Normally the smell of old produce can be unpleasant, but I can't tell you how happy I was to see the Onion Knight again. And it wasn't merely because Ser Davos, the fingerless former right-hand man of Stannis, appears to have as much trouble reading books as you people think I do. No, the sight of Davos being freed from the Dragonstone dungeon warmed my heart and seasoned this entire excellent episode because it was a reminder of just how wonderful Game of Thrones can be when it digs in instead of spreading out.
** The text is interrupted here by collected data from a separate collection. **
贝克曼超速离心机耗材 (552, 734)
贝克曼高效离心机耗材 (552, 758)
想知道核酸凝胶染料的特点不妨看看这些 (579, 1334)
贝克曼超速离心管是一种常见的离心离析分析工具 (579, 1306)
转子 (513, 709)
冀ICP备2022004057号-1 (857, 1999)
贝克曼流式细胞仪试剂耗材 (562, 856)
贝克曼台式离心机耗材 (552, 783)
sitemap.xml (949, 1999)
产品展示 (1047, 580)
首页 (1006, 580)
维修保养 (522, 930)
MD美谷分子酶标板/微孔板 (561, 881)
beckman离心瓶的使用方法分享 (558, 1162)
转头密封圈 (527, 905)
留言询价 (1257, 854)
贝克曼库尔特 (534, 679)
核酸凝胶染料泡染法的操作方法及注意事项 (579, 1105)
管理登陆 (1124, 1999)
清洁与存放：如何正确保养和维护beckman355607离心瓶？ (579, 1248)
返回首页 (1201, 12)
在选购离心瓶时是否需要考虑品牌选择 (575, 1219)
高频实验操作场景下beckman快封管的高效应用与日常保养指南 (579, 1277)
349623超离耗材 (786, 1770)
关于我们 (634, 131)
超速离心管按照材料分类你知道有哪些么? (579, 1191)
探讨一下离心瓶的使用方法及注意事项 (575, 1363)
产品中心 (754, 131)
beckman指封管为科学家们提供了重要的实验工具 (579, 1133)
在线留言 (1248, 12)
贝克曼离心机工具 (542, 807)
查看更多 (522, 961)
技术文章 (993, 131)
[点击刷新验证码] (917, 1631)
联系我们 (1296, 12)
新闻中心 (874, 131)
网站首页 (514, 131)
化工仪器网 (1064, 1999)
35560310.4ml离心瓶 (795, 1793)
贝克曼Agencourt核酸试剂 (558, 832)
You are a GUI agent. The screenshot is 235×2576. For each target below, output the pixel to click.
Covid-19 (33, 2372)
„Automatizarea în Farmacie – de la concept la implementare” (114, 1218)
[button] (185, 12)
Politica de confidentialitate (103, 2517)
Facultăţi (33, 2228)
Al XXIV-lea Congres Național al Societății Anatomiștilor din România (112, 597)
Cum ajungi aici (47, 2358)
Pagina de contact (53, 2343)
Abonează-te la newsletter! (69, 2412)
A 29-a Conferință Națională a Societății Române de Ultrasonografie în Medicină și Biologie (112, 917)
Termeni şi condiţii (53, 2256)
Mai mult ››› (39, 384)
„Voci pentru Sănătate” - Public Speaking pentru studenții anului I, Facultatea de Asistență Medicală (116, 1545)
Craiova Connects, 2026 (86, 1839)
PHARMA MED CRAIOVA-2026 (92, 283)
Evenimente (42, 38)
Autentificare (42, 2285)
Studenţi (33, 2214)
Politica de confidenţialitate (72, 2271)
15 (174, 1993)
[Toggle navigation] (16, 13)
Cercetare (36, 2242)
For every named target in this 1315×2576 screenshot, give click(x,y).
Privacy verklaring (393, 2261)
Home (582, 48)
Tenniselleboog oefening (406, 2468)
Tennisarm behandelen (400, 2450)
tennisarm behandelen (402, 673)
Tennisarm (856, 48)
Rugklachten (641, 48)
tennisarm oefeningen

I've judged the past two weeks harshly not because there wasn't enough action but because there was far too much of it: the camera whooshing from here to there and back again, like a three-eyed raven on a four-day coke binge. Believe me, I understand that the epic scope of this story demands multiple perspectives and myriad narrative threads. Even someone who hasn't read a word of George R.R. Martin's prose can be suitably stunned by the sheer size of the world he's created, the way small butterfly wings of culture, history, and pride beating on one continent can cause empires to fall on another. That Game of Thrones has a tendency to feel diffuse is more a byproduct of the medium than an indictment of the maestro; it's not easy taking a Hound-size plot and cramming it into Arya-size installments every week. Having too many wonderful characters to service is a good problem, one that other showrunners would walk through wildfire to experience. But it is a problem.
Happily, "Second Sons" was all solution.